# Project 5: Transactional Support From a Log
v1.12

# Overall Project Description

You will be implementing a fully-replicated transactional key-value store. This implies:
- reads and writes are only valid if in a *committed* transaction
- clients parse all new log entries, applying committed transactions locally.

We will be using the log as a dumb consistent ledger. To this end we need to
(1) create a way to commit arbitrary strings in the log, and (2) expose the shared
log to clients.

We are going to handle both of these through a new method in the `Client`
service: `Cmd`. `Cmd` takes identity, a string command, and a `seen`
value that specifies the prefix of the shared log seen by the client previously.

This function:
- commits the string onto the shared log,
- synchronously waits until it has been committed, and then
- returns everything in the log from `slot` until the slot containing the new command.

The client can use this to create local copy of the log that
it will use to implement and interpret gets, puts, and transactions.

`Cmd` and associated type definitions have already been added to `client.proto`.

## The Software Stack
The straightforward way to integrate
transactions is to build them directly into the log implementation. Primarily, this allows
dependencies between commits and transactional writes.

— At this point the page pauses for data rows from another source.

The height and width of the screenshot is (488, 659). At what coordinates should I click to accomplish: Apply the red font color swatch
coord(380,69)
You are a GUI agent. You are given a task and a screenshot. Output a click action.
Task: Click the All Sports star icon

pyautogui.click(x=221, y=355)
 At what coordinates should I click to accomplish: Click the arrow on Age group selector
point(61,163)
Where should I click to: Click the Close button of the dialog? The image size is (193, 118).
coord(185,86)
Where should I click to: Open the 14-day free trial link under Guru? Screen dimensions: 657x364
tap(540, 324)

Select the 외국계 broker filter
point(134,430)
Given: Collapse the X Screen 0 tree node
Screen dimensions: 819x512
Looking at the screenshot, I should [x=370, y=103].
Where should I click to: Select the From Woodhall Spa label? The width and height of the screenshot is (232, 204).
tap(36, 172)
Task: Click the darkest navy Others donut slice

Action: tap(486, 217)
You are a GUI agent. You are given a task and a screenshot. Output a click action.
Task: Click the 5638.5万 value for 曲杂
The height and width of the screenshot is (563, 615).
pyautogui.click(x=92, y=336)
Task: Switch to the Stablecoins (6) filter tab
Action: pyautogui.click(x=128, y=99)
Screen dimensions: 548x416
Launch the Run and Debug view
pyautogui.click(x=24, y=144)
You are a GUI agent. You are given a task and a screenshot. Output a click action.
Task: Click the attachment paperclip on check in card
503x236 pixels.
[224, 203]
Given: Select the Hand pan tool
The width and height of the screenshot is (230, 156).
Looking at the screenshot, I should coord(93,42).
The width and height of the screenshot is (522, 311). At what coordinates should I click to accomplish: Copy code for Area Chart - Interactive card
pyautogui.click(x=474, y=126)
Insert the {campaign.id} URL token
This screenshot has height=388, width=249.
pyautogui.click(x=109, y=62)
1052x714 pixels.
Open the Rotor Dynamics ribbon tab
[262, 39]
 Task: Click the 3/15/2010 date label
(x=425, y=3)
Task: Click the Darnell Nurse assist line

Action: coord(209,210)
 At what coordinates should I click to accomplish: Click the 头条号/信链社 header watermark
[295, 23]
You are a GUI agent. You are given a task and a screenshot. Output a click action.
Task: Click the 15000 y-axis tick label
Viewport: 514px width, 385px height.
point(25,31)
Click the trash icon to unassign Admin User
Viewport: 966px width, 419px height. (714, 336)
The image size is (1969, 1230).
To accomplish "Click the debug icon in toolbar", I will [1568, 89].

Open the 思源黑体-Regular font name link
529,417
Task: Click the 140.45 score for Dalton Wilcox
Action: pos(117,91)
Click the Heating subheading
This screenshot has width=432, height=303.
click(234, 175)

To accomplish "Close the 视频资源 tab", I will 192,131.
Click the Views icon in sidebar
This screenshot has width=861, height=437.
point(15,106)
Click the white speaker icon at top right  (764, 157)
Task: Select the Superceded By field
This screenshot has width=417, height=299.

However, a shared log is a powerful abstraction that can be used to implement all sorts of
functionality even in it's cleanest, most generic form. We are therefore going to layer
the transactional functionality on top of the generic string interface described above.

Our simplified system is going to implement both a key-value store *and* transactions
by layering them over the simple string interface supported by the `Cmd` interface
described above. The client will construct a local representation of the log
by retrieving and piecing together segments of the shared log.

Once the local log is created, the client can process operations, in order, to interpret
transaction commands, determine whether they commit, and update a local copy of a
key-value store that reflects committed transactions.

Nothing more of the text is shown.